How does an early 90s aromatic fougère get street cred?
“…easy, call em on the phone and Platinum Chanel cologne and I stay, dressed, to impress…”
-Notorious B.I.G., Nasty Girl
I’m fairly sure Platinum Egoiste is the only bottle in my collection that has been rapped about, but smelling it, it’s hard not to see that Biggie was on the right track. Platinum Egoiste is an aromatic fougère, meaning it combines the fern, lavender and oakmoss trio of a traditional fougère with additional woods and spices. 1993 was a transition year for the fragrance industry, some of the last few heavy-hitters and offbeat mainstream offerings before CK One and L’Eau d’Issey Miyake in 1994 set the stage for the aquatic-dominant industry we find ourselves in now. Where most current offerings are either soapy, inoffensive aquatics, or cloying sweet club scents, Platinum Egoiste is neither, and instead opens with a blast of rosemary, clary sage and vetiver that is herbal, slightly bitter, and very “aromatic”. Give it a bit to settle down and you see that the top notes have made some room for the cedar and even a fleeting floral hint, which Basenotes lists as geranium. This combination is unique to my collection, Pasha de Cartier comes close but Platinum Egoiste does a more classy job of it. It’s fairly linear from this point, drying down and losing some of that effervescent, sparkling quality but retaining the slightly sweeter herbal scent.

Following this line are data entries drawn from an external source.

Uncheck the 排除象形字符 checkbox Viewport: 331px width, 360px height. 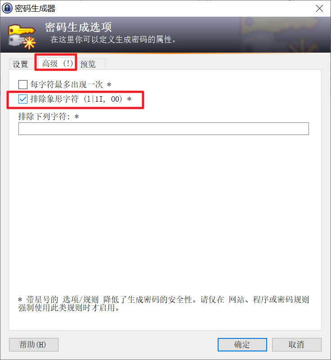(x=23, y=99)
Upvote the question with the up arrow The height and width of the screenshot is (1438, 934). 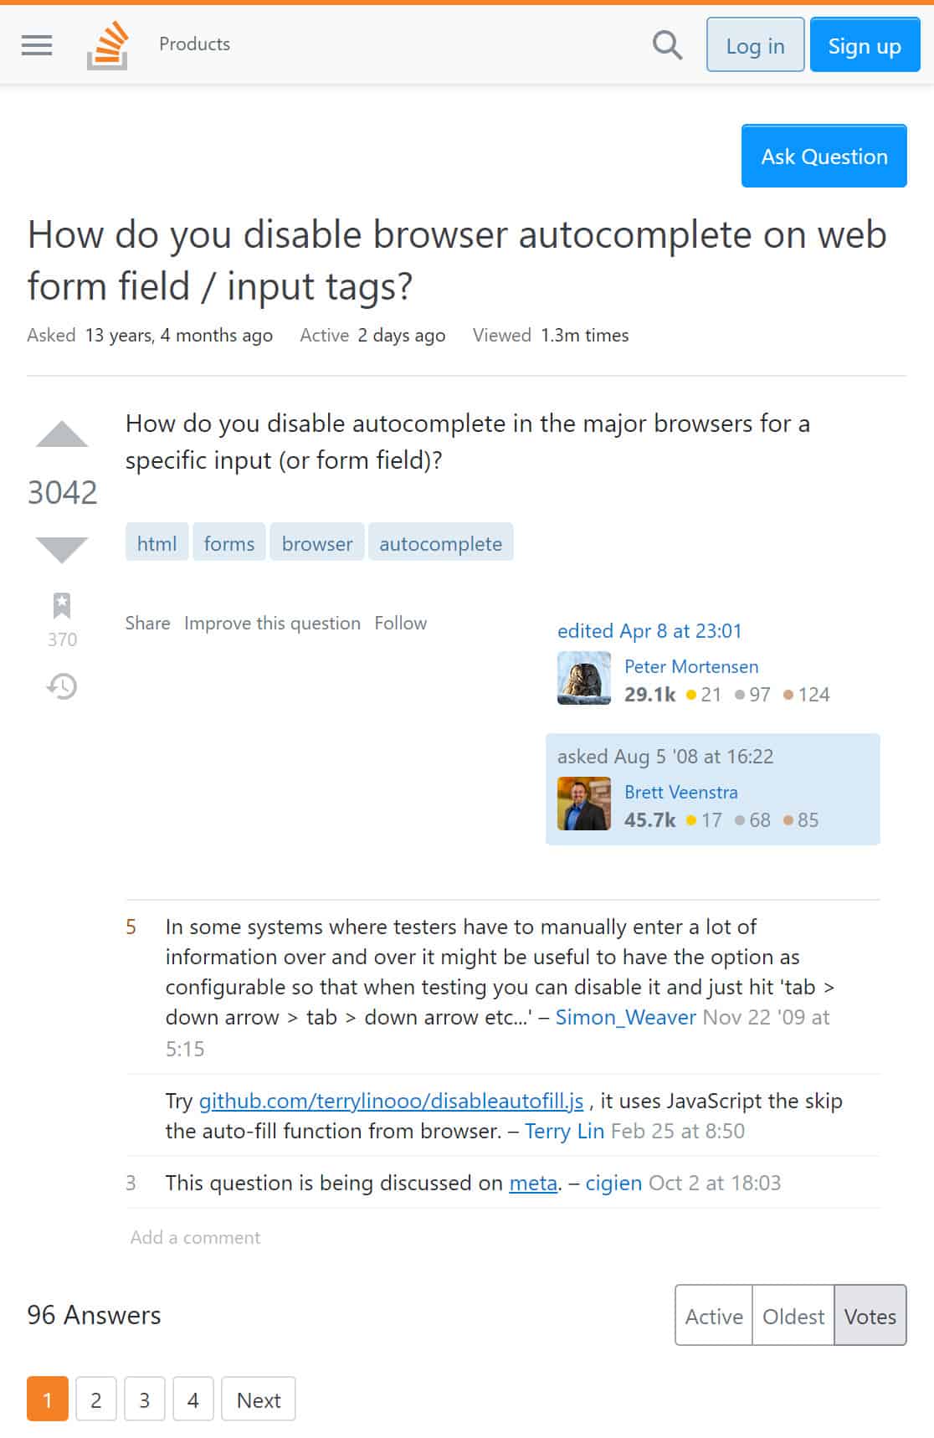coord(61,436)
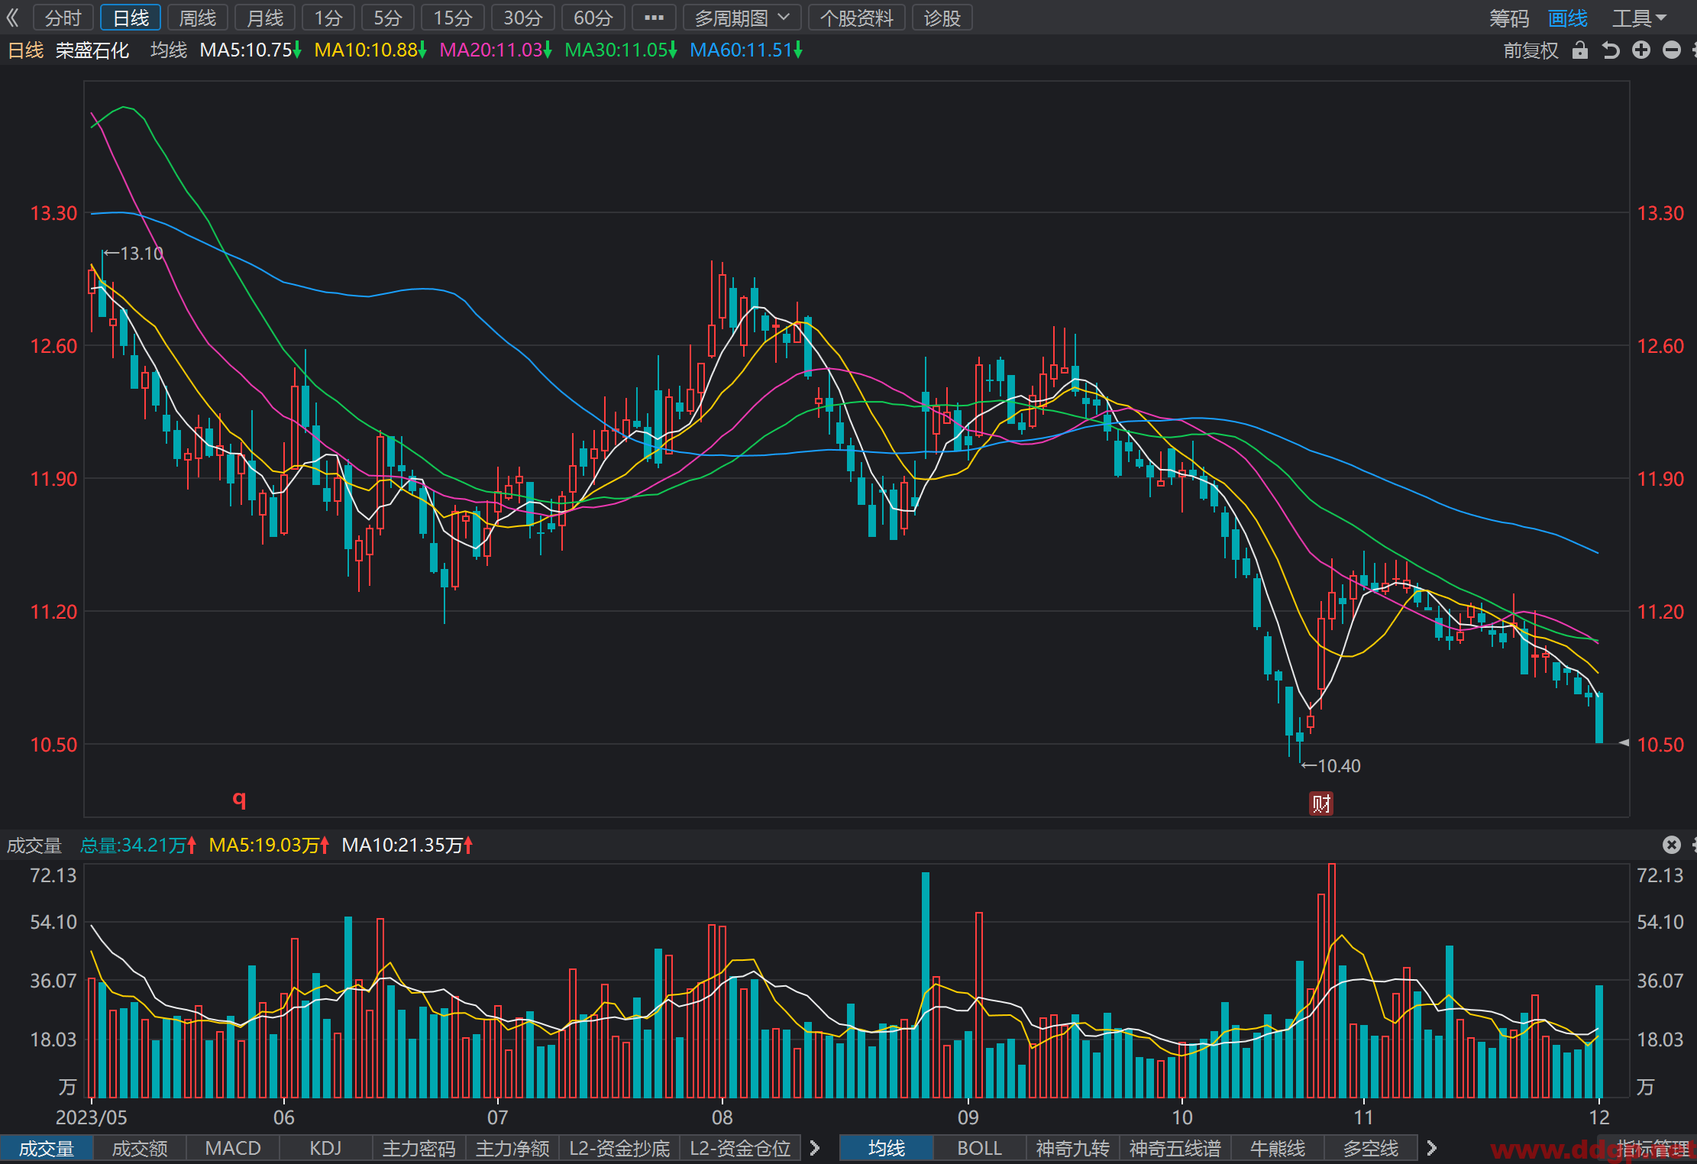Click the undo arrow icon
The height and width of the screenshot is (1164, 1697).
click(x=1611, y=50)
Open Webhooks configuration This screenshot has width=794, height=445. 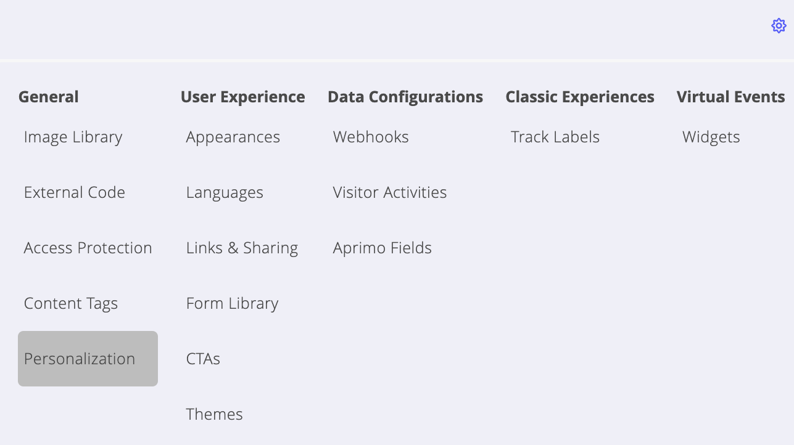coord(371,137)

It’s my belief that fougères are some of the best out there when you need to show a professional, mature side. It’s my go-to scent for job interviews, for example. It rarely overpowers unless grossly overapplied, so it’s workplace friendly. Projection is right about where I’d want it, longevity is average at 5-8 hours.
The marketing campaign for the original Egoiste in 1990 was pure Chanel, dramatic and memorable. See below.
It was another four years before viewers saw the second half of it. A rough translation would be “Selfish, you’re just selfish. You know I follow your trail like a dog. Beware, some day I will steal your perfume to finally take your place, Egoiste.”
Creator and Chanel house perfumer Jacques Polge has no lack of perfumisto street cred, with Chanel icons like Antaeus, Coco, and Allure to his credit and also created Basenotes fan-favorites Ungaro III and Tiffany For Men.
So is Platinum Egoiste a celebration of the ego? The name would lead you to believe so, and the commercials don’t exactly help, but to me it’s not all that serious about it. It is serious, however, a straight-laced sort of scent that is there to put in a full day’s work with you. Given the near-worldwide availability of Chanel, this one is available to sample at pretty much any department store, and I highly recommend doing so if you don’t have a handle on what an aromatic fougère is, or how good they can be.